■ WHAT IS EXPECTED:
Report how many lines of the listing below contain the string "from". Give only the number.

--- start THE RECORDS ---

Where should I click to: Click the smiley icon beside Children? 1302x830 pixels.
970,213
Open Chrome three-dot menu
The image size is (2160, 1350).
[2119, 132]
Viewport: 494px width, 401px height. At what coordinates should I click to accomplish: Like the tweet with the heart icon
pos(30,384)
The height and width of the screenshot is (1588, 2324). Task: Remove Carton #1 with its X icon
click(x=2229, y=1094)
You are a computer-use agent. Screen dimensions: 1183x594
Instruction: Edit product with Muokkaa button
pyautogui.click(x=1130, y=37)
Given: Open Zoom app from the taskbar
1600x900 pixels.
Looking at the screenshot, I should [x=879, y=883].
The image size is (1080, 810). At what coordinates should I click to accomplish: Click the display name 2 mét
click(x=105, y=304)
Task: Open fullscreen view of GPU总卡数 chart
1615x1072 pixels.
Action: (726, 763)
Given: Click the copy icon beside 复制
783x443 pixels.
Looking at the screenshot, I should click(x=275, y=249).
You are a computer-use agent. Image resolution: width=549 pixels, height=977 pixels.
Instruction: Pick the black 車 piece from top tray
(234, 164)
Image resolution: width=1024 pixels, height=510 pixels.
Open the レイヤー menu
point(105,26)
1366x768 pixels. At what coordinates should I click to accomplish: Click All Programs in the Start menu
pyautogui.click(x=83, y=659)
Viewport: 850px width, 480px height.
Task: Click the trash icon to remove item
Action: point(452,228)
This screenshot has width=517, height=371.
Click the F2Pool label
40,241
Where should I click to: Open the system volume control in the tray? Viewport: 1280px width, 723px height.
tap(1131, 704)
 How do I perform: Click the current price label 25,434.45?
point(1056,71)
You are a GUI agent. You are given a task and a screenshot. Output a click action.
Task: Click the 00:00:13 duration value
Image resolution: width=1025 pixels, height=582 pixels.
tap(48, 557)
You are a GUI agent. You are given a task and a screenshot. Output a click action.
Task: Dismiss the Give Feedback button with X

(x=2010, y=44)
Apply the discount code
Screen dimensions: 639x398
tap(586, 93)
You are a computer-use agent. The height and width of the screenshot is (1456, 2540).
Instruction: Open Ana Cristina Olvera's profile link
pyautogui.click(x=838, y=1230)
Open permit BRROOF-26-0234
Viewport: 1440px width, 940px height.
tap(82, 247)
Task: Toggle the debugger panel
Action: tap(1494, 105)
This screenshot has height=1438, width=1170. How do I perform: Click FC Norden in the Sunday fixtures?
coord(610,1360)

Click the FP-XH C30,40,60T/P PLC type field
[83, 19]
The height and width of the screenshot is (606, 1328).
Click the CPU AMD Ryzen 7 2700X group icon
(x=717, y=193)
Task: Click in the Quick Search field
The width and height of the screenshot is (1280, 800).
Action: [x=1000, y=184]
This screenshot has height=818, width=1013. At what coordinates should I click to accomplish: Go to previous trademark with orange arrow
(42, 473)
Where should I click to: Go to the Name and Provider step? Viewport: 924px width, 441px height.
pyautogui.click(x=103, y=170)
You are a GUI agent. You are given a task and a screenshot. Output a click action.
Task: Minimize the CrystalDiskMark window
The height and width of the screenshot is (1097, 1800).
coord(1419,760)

--- end THE RECORDS ---

■ THE REPLY:
2